The introspective reports for manipulated choices were statistically indistinguishable from reports for genuine ones. The explanations offered for a choice you never made sound exactly like the explanations offered for a choice you did. This raises the question whether any introspective account of a choice is genuine. Is there a real signal in there at all, or the interpreter all the way down?
We don't experience ourselves as confabulating. We experience ourselves as reasoning. The narrator has no access to the archive. It just keeps talking.
V. All We Are Is Our Narrative Self
And yet. Here I am, arguing for the narrative self anyway.
French philosopher Paul Ricoeur argued personal identity is inseparable from narrative identity. The self comes into being only in the act of telling a life story. Not because the story is true, but because the act of emplotment. Defined as drawing disparate events into a meaningful whole, establishing causal and emotional connections between them is what makes experience legible, to others and to ourselves. The past, for Ricoeur, demands narrativization.
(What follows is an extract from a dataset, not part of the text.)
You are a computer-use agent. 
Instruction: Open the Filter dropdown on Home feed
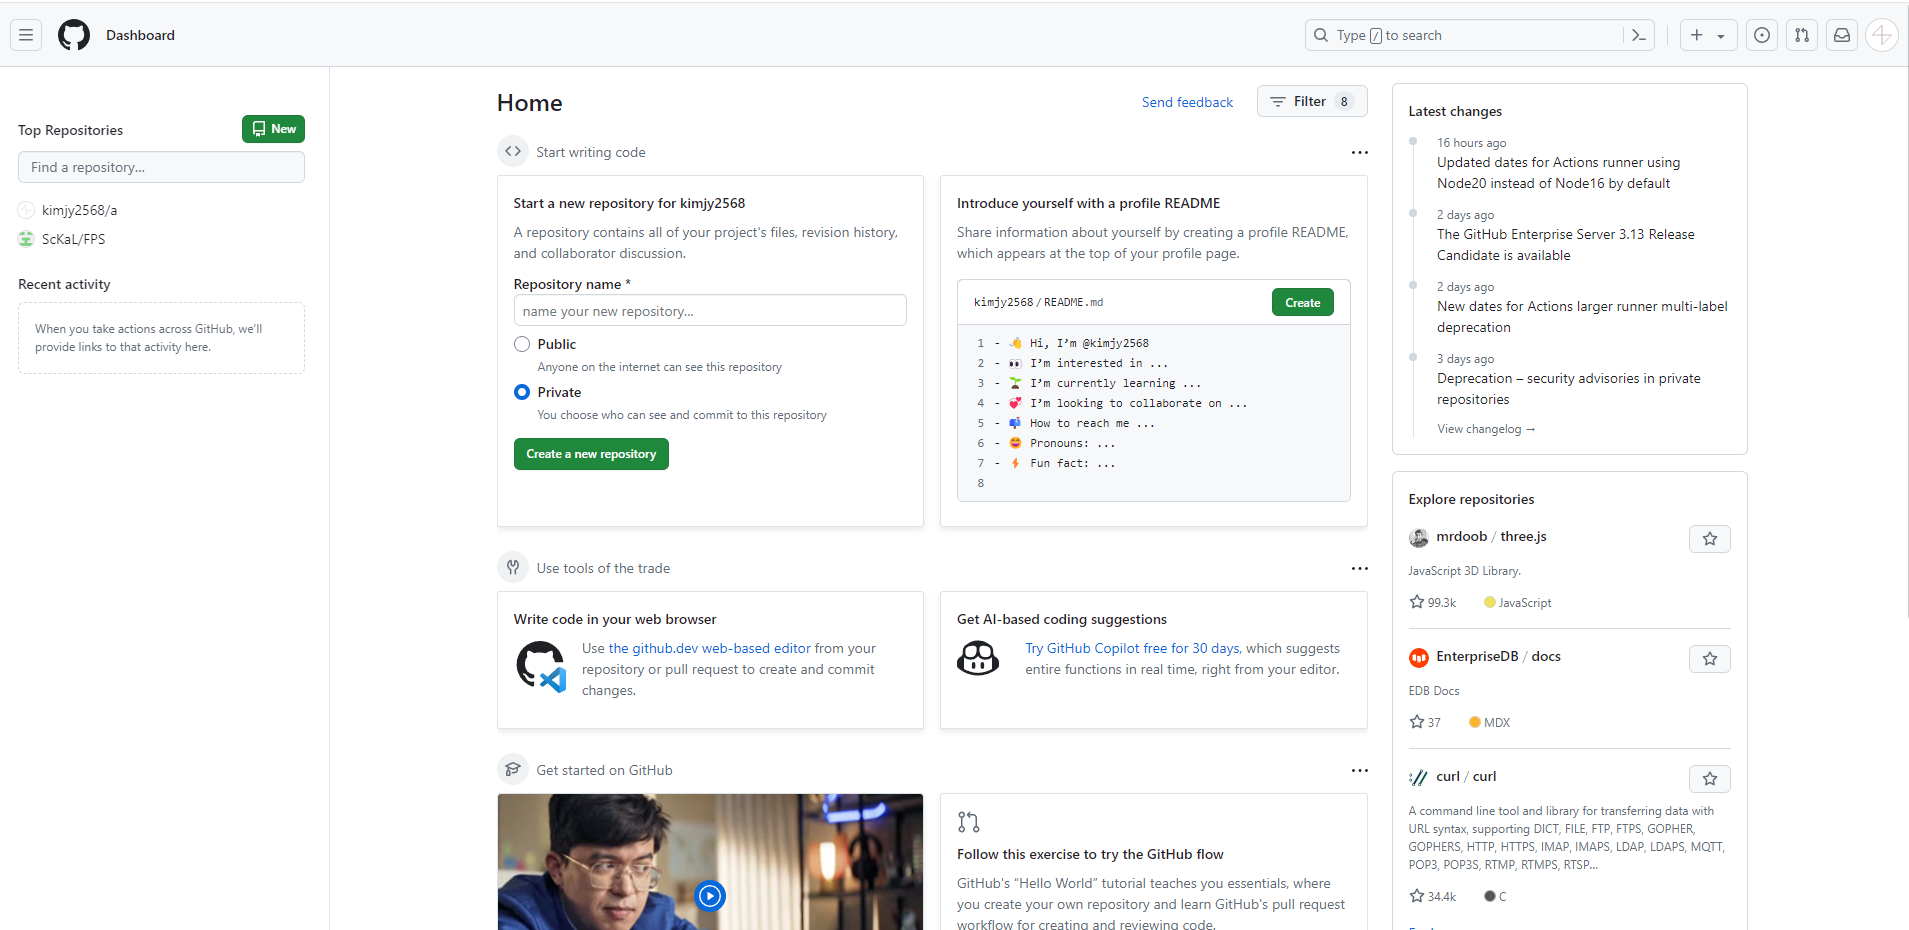pos(1311,101)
We cannot hold it in any other form.
Psychologist Dan McAdams spent decades empirically documenting this. Narrative identity is the internalized, evolving story a person invents to explain how they have become who they are. It combines the selective reconstruction of the past with an imagined anticipated future, and provides human lives with a sense of unity and moral purpose. Jerome Bruner wrote that the "self is a perpetually rewritten story." And cognitive philosopher Daniel Dennett said we are all virtuoso novelists, constructing coherence from everything that's happened to us, and the fictional character at the centre of that novel is what we call our self. Terrifying and liberating.
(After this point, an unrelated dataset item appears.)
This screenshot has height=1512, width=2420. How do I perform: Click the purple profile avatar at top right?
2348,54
The past is a story I'm telling myself. The future is a story I'm telling myself. My identity of being the Métis, Queer, writer, thirty-year-old who moved his entire life onto the web is a story I am actively narrating, every time I sit down to write. There are gradual shifts and changes. The character develops. Plot points are retroactively meaningful in ways they weren't when I lived through them.
And when I write here, and you read here? The story becomes, briefly, a shared one. Two minds, synchronized.